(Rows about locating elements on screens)
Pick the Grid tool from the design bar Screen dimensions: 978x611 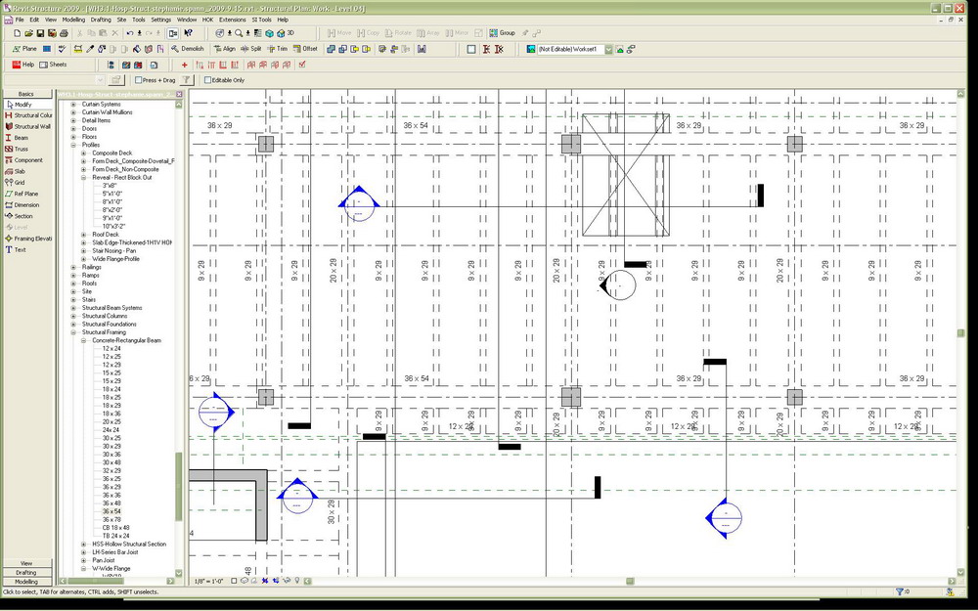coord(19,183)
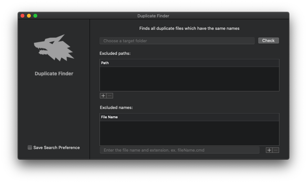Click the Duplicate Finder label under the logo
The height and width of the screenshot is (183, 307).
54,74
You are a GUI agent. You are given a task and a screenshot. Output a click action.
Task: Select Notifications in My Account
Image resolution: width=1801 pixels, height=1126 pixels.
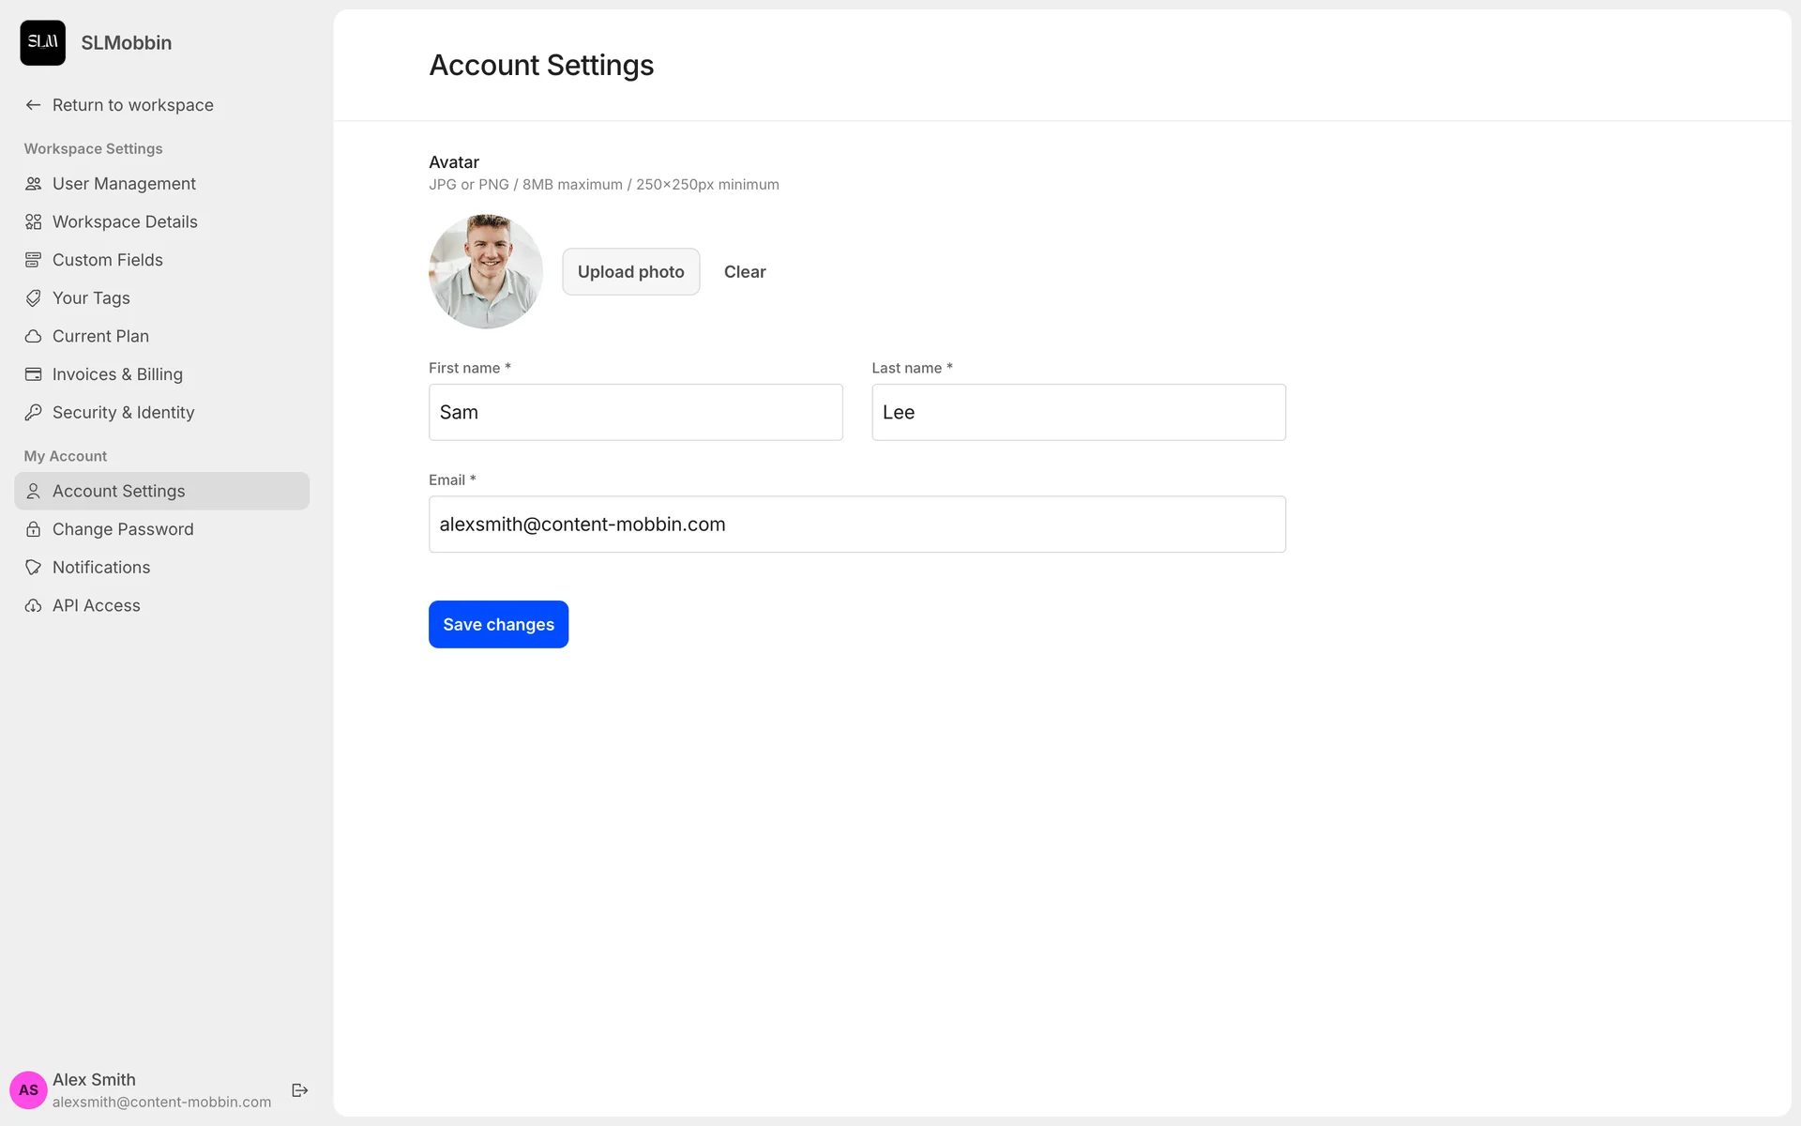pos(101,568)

# Required task
Gather each line in the rows above that contains the word "width" and copy those lines out.

# Full output
The height and width of the screenshot is (183, 307).
Image resolution: width=1801 pixels, height=1126 pixels.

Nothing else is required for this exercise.